(PASSAGE TO READ)
════
The 2nd Division to the right, and the 29th Infantry Division now also forming part of the front advancing south towards Saint-Lo, had no idea how weak the German forces facing them were. By the time they did, the 275th Infanterie-Division and the German 3rd Paratroop Division had begun to arrive from Brittany. The American objective of Saint-Lo would not be taken for just over a month of bitter fighting through the hedgerows of the bocage.

To their west, Heydte’s 6th Paratroop Regiment and the 17th SS Panzergrenadier-Division Gotz von Berlichingen had established a defensive line on either side of the Carentan-Periers road. But the breakthrough the Germans feared there did not take place. The Allies had a much higher priority: the capture of the port of Cherbourg to speed their resupply.

The build-up of forces was already proceeding apace. In a triumph of American organization and industry, Omaha beach had been transformed. ‘Within a week after D-Day,’ wrote a naval officer, ‘the beach resembled Coney Island on a hot Sunday. Thousands of men were at work, including Sea-Bees, Army engineers and French labourers. Big and little bulldozers were busy widening roads, levelling ground and hauling wreckage.’ Before the end of June, Omaha beach command had a total strength of just over 20,000 officers and men, the bulk of them in the 5th and 6th Engineer Special Brigades. DUKWs ferried back and forth through the water with supplies and personnel. Once the beach was out of range of German artillery, then the landing ship tanks beached at low tide to disgorge more vehicles. When they opened their bow doors and dropped their ramps, according to one eyewitness, the strange grey vessel looked like a whale shark. ‘Jeeps bearing staff officers were as common as yellow cabs in the heart of New York,’ wrote the same naval officer. And ‘large groups of German prisoners could be spotted here and there awaiting removal via LST’.
════
(GIVEN RECORDS)
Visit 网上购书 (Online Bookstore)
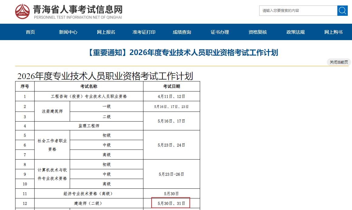The image size is (352, 210). coord(333,32)
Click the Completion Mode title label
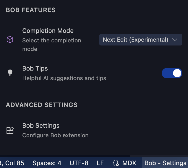 click(48, 31)
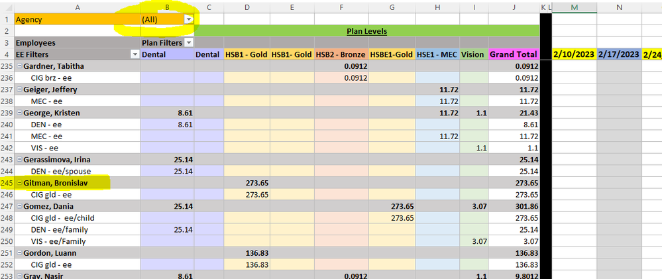Select row 245 header

7,183
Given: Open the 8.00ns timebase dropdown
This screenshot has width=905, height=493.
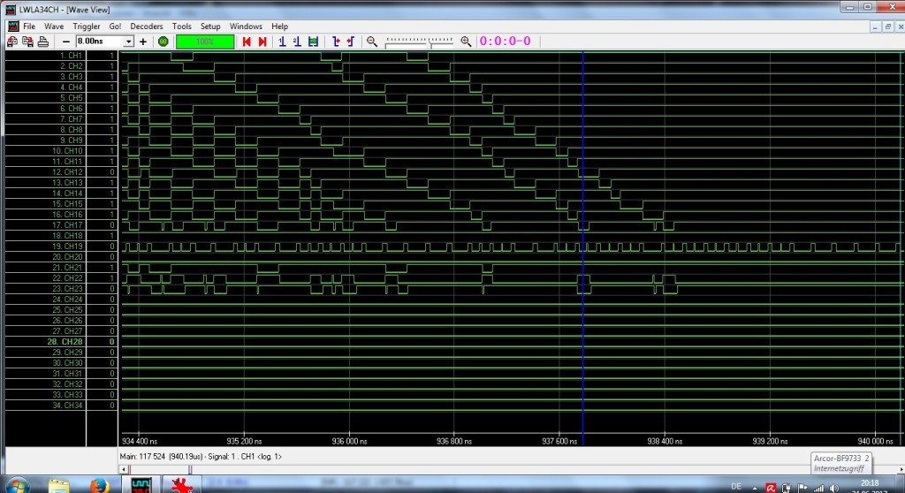Looking at the screenshot, I should point(129,42).
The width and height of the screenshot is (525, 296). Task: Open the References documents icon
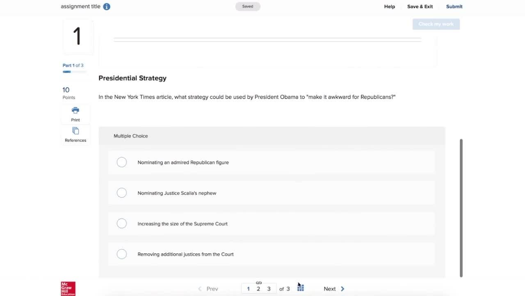coord(75,131)
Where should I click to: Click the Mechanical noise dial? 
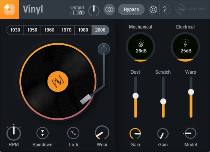point(140,47)
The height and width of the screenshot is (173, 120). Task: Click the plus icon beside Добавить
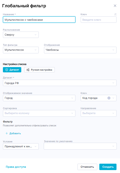pos(7,133)
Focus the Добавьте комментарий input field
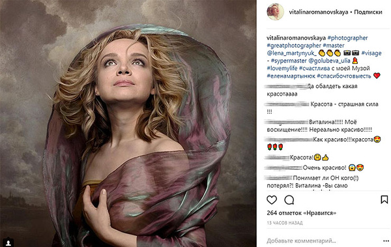Viewport: 391px width, 247px height. [x=323, y=240]
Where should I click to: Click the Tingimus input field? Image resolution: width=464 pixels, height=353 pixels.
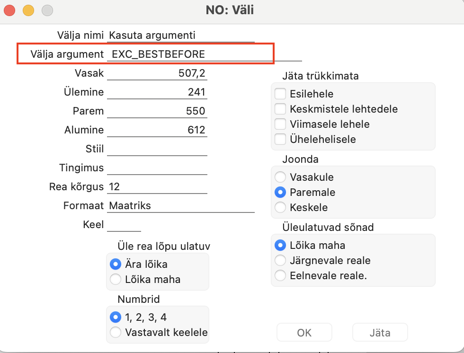pyautogui.click(x=157, y=168)
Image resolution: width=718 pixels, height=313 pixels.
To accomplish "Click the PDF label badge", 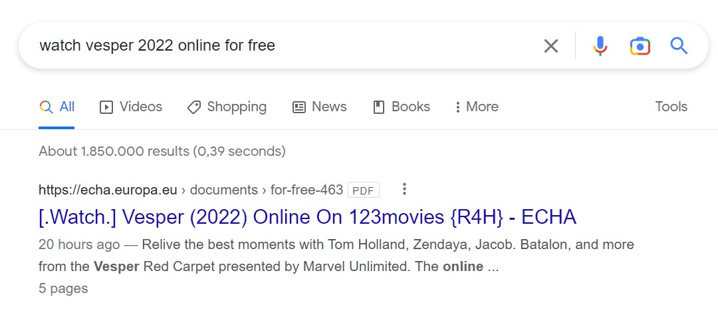I will click(364, 190).
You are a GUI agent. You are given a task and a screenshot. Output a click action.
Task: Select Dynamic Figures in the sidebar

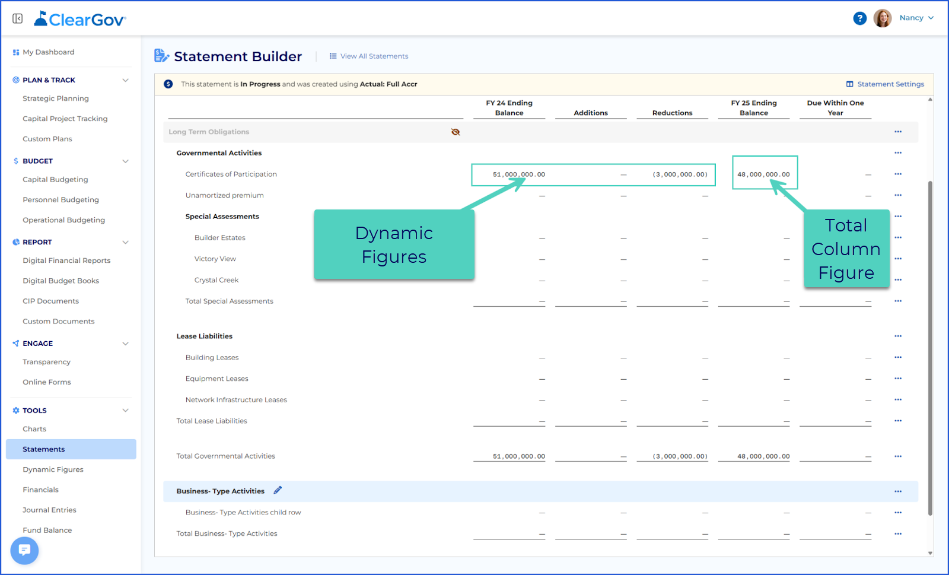[x=53, y=469]
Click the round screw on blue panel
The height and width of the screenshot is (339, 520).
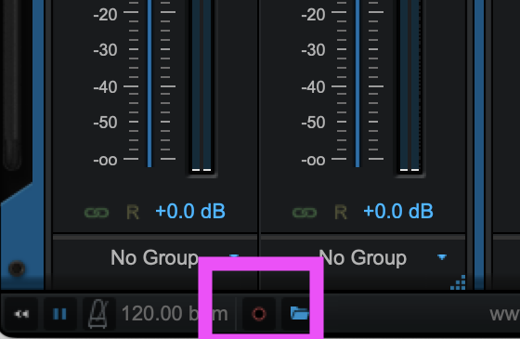coord(17,268)

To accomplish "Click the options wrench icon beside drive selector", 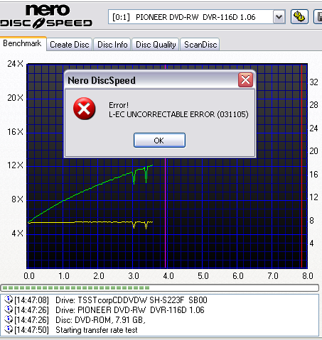I will pos(299,17).
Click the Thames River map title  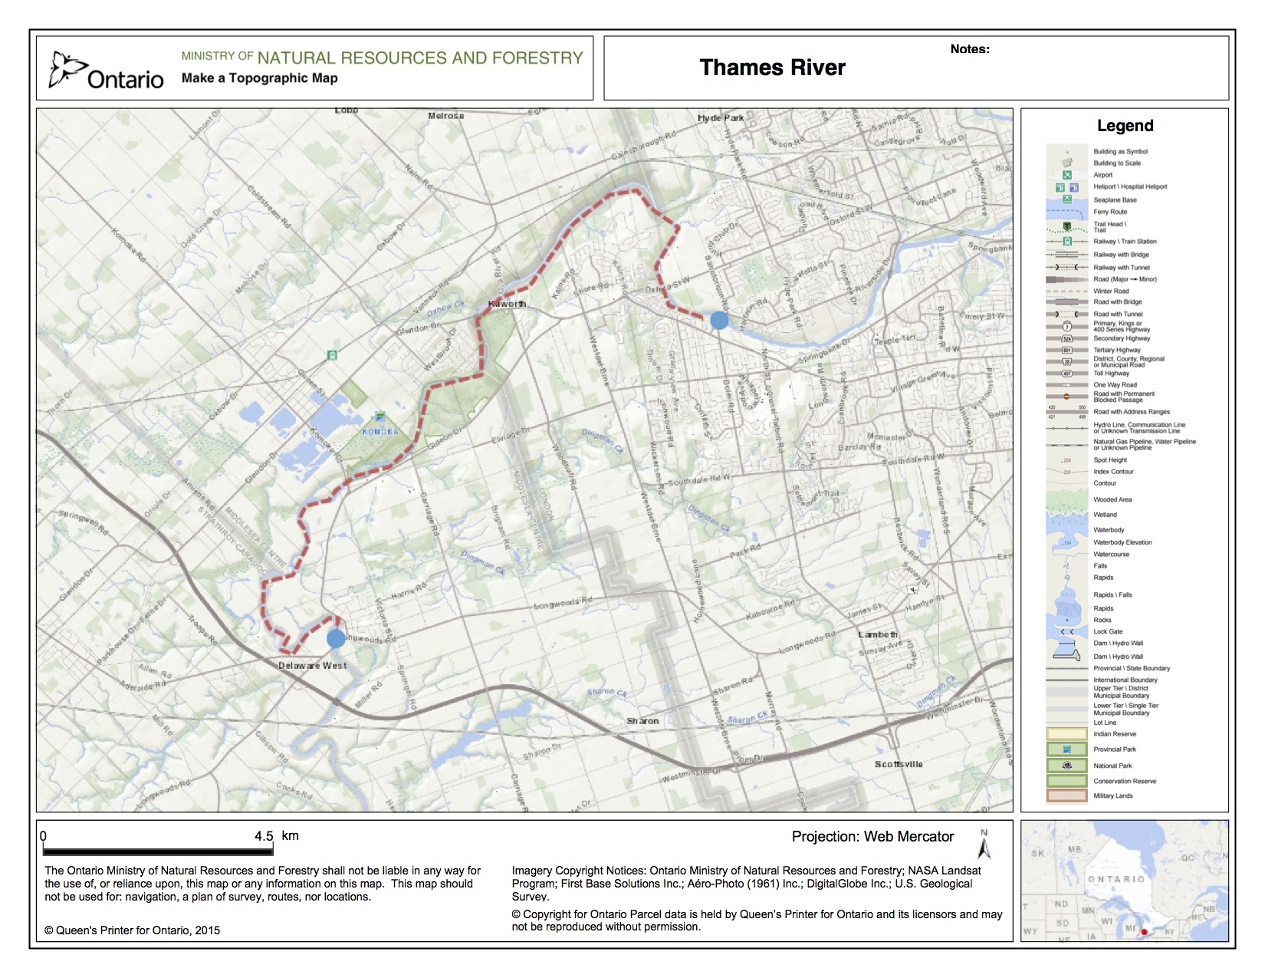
════
How would you render this sentence from the passage on the Normandy fighting in Spanish: "The Allies had a much higher priority: the capture of the port of Cherbourg to speed their resupply."?

(SOLVED EXERCISE)
Los Aliados tenían una prioridad mucho mayor: la captura del puerto de Cherburgo para acelerar su reabastecimiento.